WHAT IS REQUIRED | Please copy every line of the records below that holds the word "code".
○ ○ ○ ○ ○ ○ ○
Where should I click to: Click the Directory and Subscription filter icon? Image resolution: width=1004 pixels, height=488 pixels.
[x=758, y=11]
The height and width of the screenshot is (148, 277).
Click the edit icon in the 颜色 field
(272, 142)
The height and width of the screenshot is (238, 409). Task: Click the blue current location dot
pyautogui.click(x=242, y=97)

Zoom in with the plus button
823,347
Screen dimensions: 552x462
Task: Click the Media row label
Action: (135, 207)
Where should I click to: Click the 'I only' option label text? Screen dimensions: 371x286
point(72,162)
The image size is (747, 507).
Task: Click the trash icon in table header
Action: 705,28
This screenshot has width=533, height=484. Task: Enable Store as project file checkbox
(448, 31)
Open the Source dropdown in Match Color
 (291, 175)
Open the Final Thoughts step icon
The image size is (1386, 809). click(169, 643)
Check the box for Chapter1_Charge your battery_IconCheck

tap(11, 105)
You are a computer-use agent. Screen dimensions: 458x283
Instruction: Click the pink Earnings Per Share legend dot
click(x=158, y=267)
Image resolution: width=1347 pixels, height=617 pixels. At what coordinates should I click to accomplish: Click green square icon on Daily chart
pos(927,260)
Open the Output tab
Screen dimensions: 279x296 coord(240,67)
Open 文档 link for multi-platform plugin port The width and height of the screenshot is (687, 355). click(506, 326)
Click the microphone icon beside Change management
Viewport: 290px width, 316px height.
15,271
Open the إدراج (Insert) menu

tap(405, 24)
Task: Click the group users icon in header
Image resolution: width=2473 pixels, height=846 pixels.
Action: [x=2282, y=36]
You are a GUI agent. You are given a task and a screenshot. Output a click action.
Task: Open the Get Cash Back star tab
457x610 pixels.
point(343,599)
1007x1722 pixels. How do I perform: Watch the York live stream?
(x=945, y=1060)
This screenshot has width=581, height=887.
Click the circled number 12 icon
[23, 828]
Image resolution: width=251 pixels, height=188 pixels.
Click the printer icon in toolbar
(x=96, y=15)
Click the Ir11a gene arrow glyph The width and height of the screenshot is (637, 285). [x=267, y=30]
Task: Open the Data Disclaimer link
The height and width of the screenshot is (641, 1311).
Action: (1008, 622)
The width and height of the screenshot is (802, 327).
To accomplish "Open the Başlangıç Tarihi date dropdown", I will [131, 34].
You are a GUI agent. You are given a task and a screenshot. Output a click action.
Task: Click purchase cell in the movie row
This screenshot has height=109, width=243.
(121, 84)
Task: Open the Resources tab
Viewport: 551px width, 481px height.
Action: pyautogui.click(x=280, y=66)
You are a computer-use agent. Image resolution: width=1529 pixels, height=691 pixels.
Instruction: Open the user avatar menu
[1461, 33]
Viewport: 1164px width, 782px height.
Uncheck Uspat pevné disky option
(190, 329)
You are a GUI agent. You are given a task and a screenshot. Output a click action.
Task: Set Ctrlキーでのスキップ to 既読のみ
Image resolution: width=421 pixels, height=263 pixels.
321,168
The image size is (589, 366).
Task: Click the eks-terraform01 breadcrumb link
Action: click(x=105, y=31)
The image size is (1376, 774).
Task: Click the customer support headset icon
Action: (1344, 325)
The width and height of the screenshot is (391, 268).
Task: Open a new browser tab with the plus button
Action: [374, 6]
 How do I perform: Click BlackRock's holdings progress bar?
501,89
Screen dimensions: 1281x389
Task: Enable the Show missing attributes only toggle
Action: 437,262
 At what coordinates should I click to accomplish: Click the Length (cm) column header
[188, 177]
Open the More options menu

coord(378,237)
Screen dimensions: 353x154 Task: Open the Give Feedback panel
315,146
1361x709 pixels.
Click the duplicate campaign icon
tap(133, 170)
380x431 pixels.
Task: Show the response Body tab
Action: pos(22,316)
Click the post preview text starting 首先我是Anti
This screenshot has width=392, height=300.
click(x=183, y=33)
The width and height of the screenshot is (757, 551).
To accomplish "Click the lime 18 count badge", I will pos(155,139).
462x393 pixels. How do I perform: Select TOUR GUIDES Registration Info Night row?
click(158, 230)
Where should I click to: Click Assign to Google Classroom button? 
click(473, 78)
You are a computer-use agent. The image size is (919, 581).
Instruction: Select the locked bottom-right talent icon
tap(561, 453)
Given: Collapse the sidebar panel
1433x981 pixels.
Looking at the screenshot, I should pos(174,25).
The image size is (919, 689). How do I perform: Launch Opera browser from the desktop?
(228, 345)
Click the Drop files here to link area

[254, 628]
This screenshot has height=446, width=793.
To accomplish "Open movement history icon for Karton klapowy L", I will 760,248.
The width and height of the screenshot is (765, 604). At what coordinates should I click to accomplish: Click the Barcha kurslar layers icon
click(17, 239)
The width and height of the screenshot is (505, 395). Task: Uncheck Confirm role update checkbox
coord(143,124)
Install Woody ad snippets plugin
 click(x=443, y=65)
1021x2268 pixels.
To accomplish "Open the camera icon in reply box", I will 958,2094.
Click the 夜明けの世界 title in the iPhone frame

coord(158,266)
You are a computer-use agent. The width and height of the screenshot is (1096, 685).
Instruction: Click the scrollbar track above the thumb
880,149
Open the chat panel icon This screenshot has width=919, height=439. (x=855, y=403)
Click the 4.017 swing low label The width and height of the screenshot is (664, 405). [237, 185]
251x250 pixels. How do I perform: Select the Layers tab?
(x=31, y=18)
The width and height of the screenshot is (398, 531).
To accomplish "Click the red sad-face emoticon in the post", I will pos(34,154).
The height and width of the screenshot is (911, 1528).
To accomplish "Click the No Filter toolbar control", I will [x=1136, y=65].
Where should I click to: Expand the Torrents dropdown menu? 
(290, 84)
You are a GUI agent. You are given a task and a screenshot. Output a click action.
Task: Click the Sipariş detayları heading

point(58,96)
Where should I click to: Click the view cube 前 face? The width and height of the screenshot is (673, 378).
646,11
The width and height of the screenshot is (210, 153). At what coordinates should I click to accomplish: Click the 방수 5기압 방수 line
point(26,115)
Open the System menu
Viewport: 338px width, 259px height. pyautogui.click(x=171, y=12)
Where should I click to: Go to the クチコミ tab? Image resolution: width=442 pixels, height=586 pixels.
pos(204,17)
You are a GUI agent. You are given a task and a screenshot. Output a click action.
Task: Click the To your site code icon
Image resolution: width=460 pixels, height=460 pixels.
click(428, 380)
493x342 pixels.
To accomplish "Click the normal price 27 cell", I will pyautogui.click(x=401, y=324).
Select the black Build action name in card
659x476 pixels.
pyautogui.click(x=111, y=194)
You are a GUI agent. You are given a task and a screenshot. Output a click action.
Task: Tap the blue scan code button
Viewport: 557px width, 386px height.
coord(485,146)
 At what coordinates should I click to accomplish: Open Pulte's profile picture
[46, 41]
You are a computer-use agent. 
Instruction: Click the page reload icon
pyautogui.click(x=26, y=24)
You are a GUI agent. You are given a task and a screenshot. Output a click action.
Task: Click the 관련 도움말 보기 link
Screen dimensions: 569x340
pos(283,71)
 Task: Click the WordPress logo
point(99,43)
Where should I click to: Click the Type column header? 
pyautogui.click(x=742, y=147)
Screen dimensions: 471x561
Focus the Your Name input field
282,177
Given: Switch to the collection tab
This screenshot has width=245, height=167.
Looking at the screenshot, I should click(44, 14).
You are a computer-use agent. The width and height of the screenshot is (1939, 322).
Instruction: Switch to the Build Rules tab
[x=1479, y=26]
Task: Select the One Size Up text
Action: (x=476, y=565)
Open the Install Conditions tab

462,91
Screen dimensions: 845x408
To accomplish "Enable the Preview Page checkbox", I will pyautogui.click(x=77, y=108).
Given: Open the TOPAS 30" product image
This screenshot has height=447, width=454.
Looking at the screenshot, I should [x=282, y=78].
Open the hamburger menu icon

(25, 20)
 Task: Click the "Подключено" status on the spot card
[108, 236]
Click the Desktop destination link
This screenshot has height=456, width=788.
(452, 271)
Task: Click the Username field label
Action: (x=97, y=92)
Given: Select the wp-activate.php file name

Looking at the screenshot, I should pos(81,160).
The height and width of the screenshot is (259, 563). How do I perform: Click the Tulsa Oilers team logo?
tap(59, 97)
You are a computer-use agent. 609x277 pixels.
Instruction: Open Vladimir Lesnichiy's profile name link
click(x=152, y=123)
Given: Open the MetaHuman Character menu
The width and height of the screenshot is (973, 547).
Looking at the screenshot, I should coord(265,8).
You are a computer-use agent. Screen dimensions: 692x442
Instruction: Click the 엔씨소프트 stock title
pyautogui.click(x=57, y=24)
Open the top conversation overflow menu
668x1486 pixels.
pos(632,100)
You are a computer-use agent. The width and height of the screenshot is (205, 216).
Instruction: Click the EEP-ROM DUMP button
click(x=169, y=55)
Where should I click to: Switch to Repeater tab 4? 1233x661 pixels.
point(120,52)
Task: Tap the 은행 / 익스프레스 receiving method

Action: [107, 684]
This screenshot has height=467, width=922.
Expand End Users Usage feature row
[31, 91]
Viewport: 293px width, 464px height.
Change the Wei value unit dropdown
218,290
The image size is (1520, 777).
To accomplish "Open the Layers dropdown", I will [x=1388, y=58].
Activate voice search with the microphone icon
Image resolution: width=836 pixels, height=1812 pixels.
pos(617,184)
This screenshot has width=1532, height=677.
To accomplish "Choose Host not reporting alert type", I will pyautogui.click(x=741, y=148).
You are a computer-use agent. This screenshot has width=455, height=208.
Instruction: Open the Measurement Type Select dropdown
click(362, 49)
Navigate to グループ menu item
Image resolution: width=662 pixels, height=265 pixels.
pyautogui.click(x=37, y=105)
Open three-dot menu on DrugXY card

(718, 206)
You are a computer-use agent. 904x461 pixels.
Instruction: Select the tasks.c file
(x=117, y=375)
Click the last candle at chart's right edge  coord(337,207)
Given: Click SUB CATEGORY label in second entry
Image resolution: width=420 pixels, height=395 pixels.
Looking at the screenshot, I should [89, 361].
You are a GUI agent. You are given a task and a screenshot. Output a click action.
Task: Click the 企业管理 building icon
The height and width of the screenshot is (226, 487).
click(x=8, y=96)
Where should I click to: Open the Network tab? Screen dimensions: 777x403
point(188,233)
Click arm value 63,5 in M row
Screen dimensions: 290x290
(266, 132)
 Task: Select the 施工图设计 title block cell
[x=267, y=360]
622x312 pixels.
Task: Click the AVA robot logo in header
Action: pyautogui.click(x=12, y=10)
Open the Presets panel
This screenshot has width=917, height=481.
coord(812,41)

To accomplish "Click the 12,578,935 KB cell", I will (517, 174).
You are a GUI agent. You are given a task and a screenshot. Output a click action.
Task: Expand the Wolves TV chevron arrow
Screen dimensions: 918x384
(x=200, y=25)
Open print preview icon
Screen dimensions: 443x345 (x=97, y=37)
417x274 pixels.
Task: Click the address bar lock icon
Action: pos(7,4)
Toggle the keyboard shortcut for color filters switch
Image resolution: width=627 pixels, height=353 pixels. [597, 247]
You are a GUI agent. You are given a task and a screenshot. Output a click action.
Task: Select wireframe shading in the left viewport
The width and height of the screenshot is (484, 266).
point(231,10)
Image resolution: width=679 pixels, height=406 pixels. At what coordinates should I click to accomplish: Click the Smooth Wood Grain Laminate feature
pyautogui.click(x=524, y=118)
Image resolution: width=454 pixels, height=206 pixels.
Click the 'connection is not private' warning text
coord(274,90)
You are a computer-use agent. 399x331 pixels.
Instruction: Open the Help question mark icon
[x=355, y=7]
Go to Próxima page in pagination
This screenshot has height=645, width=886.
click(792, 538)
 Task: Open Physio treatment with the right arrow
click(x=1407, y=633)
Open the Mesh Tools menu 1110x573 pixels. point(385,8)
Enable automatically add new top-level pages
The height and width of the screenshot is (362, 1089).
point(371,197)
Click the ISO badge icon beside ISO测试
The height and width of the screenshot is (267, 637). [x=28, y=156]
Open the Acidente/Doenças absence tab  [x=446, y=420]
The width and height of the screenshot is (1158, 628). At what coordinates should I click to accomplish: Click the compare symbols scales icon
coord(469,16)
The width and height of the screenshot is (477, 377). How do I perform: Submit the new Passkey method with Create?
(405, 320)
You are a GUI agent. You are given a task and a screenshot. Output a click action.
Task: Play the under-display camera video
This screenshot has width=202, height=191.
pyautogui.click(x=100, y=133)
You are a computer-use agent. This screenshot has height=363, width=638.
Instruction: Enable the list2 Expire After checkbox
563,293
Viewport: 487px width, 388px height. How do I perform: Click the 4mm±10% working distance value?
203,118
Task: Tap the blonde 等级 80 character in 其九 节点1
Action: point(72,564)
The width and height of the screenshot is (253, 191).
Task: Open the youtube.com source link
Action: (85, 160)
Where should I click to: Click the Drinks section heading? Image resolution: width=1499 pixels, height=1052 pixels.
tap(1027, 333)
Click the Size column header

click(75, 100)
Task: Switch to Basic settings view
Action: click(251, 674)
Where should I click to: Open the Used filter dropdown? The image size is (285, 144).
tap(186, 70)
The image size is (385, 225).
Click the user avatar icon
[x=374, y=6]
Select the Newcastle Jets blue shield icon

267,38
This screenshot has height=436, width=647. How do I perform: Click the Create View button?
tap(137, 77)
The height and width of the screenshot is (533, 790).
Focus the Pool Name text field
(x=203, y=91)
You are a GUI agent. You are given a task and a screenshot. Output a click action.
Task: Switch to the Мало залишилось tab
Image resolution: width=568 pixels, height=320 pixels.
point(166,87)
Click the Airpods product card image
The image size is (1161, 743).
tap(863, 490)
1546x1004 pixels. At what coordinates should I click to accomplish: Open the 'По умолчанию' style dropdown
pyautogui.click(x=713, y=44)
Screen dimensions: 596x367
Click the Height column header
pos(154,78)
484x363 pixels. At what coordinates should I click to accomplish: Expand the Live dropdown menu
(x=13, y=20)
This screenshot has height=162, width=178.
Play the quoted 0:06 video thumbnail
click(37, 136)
○ ○ ○ ○ ○ ○ ○
PROBLEM SOLUTION |
Task: Click the To your site code icon
Task: Tap the blue scan code button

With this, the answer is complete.